YuchenLi01/ultrafeedbackSkyworkAgree_alignmentZephyr7BSftFull_sdpo_score_ebs128_lr1e-06_2

Hugging Face
TEXT GENERATIONConcurrency Cost:1Model Size:7BQuant:FP8Ctx Length:4kPublished:Apr 10, 2025Architecture:Transformer Warm

YuchenLi01/ultrafeedbackSkyworkAgree_alignmentZephyr7BSftFull_sdpo_score_ebs128_lr1e-06_2 is a 7 billion parameter language model fine-tuned from alignment-handbook/zephyr-7b-sft-full. This model was trained using Direct Preference Optimization (DPO) via the TRL library, enhancing its ability to align with human preferences.
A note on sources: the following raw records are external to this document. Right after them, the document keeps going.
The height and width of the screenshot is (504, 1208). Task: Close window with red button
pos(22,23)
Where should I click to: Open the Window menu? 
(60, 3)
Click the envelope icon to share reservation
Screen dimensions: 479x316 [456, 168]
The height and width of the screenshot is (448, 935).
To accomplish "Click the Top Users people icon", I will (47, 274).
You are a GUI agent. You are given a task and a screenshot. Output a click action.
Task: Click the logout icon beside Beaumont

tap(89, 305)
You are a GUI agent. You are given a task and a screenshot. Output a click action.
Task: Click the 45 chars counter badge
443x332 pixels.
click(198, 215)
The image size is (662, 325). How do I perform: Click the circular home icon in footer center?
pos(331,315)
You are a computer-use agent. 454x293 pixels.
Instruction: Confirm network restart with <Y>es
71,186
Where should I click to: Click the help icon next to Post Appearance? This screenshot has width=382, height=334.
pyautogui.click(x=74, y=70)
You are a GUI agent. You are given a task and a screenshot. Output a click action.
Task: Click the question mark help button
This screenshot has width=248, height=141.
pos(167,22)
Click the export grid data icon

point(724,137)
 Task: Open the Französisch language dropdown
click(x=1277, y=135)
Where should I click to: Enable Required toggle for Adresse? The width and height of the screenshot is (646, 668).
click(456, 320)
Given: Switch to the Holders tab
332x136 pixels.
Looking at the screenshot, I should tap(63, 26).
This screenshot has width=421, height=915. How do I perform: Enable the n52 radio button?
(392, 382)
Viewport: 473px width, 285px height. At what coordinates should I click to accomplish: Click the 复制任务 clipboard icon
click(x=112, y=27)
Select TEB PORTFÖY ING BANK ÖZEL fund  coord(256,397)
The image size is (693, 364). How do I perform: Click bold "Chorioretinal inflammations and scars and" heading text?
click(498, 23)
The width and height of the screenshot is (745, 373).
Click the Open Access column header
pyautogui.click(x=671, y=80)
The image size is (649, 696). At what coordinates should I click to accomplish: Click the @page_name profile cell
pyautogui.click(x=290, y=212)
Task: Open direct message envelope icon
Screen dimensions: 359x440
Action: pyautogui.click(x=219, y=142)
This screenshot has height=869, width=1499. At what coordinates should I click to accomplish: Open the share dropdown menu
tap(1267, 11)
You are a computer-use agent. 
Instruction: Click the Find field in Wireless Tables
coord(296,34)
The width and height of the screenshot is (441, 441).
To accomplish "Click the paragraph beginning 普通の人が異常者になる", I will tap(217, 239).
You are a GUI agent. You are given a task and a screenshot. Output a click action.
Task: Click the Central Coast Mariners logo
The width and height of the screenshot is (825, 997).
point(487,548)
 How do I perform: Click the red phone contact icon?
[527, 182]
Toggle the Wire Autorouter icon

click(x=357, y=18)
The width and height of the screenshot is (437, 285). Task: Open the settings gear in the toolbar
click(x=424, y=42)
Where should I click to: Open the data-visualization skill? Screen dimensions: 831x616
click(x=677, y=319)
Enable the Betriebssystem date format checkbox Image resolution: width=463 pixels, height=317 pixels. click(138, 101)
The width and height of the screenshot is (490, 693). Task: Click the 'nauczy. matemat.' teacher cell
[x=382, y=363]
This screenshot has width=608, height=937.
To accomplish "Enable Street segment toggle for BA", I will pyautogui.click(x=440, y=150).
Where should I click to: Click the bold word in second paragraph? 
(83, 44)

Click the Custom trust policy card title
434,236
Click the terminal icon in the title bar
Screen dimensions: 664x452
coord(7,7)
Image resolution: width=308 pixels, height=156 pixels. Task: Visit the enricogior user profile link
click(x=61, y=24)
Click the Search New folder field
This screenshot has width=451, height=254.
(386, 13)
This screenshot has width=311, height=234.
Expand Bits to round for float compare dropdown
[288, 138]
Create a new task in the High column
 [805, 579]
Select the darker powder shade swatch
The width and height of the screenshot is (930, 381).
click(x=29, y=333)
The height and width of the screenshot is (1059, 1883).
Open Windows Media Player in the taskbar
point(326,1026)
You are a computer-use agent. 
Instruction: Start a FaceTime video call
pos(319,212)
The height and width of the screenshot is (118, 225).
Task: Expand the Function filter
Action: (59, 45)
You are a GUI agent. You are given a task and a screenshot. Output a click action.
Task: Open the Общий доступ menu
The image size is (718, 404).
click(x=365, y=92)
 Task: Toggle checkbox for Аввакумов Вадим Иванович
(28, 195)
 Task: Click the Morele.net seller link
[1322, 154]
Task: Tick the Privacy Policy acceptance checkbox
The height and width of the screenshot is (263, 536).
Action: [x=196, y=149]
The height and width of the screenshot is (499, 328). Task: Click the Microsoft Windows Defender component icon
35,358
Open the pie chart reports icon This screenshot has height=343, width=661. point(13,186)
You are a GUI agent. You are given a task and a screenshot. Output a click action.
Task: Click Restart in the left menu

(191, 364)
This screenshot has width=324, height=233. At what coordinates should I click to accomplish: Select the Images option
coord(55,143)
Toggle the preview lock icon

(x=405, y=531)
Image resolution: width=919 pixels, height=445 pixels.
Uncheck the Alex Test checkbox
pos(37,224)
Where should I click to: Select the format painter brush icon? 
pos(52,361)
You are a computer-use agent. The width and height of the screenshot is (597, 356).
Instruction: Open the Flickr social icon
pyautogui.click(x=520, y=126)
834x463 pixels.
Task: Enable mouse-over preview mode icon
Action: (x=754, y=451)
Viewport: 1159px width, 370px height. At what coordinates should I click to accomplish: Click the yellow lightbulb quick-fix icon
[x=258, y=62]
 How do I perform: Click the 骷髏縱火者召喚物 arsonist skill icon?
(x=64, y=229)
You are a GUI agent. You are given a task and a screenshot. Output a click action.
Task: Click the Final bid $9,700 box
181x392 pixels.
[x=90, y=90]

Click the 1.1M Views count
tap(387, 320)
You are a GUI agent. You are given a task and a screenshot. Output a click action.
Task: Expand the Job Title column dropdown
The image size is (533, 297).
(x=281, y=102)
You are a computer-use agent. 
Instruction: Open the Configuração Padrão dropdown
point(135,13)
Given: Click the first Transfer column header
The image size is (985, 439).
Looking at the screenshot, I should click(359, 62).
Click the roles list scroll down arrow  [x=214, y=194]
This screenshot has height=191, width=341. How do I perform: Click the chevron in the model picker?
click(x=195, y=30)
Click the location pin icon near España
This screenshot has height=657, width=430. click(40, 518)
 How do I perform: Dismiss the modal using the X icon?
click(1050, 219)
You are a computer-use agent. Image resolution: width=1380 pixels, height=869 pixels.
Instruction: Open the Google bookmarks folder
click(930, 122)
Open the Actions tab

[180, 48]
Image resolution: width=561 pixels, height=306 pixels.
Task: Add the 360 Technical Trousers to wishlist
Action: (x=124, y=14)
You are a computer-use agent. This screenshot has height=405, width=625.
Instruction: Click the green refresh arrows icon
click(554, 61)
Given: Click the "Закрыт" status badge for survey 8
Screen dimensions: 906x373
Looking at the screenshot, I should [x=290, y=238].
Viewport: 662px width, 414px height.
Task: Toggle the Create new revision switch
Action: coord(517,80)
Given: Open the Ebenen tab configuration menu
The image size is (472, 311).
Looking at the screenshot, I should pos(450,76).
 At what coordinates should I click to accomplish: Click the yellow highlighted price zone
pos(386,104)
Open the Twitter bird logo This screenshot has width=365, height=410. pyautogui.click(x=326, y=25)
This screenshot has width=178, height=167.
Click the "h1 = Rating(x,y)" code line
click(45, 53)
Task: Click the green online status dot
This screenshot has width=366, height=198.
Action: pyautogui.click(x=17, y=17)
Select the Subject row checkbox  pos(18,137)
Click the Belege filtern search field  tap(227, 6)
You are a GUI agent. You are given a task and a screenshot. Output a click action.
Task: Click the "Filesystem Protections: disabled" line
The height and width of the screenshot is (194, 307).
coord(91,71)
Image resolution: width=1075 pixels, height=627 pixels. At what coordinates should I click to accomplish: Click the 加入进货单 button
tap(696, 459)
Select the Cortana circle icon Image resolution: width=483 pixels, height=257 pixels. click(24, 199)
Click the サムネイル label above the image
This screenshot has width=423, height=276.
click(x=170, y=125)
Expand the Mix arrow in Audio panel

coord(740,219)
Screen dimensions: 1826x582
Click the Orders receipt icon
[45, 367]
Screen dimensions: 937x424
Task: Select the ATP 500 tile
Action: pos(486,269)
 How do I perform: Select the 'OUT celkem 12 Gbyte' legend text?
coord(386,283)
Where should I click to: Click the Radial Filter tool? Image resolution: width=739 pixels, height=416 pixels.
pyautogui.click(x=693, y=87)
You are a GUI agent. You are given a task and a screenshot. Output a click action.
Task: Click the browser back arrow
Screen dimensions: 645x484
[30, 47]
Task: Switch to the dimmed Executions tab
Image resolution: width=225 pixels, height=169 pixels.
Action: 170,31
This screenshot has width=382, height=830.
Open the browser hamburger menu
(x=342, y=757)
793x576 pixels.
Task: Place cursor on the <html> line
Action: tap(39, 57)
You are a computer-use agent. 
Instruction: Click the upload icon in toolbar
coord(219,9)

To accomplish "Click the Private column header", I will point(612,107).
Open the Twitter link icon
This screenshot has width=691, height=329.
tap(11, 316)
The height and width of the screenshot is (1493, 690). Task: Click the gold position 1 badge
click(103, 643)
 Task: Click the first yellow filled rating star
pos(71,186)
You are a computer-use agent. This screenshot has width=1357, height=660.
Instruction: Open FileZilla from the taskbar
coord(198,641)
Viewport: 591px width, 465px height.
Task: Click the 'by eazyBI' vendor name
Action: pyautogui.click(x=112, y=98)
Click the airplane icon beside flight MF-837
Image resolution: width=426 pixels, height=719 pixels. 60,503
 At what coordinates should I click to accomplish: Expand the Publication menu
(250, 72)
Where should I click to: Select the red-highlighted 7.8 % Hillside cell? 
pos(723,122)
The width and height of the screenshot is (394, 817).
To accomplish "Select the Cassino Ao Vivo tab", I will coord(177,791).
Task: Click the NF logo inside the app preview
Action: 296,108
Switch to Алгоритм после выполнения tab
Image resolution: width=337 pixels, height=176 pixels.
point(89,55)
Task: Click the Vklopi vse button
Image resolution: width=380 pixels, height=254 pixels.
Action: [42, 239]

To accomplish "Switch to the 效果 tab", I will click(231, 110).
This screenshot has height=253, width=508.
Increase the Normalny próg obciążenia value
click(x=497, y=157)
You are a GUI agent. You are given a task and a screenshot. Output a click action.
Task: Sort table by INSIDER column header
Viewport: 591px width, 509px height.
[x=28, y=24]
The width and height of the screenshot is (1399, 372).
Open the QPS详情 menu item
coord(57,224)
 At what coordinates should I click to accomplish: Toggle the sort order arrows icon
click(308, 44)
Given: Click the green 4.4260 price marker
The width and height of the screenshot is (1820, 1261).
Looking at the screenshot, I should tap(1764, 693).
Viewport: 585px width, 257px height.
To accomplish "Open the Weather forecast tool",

It is designed for generating high-quality, preference-aligned text responses, making it suitable for conversational AI and instruction-following tasks.

Loading preview...

Model Overview

YuchenLi01/ultrafeedbackSkyworkAgree_alignmentZephyr7BSftFull_sdpo_score_ebs128_lr1e-06_2 is a 7 billion parameter language model built upon the alignment-handbook/zephyr-7b-sft-full base model. It has been further fine-tuned using the Direct Preference Optimization (DPO) method, as detailed in the paper "Direct Preference Optimization: Your Language Model is Secretly a Reward Model". This training approach aims to align the model's outputs more closely with human preferences without requiring a separate reward model.

Key Capabilities

  • Preference-aligned text generation: Optimized to produce responses that are preferred by humans, making it suitable for interactive applications.
  • Instruction following: Capable of generating coherent and relevant text based on user prompts.
  • Built on Zephyr-7B-SFT-Full: Leverages the strong foundational capabilities of its base model.

Training Details

The model was trained using the TRL library (version 0.12.0) with DPO. The training process utilized specific versions of key frameworks including Transformers (4.46.3), Pytorch (2.3.0), Datasets (3.1.0), and Tokenizers (0.20.3).

Good For

  • Developing conversational agents that require preference-aligned responses.
  • Applications where human-like quality and alignment are crucial.
  • Research into DPO and preference-based fine-tuning methods.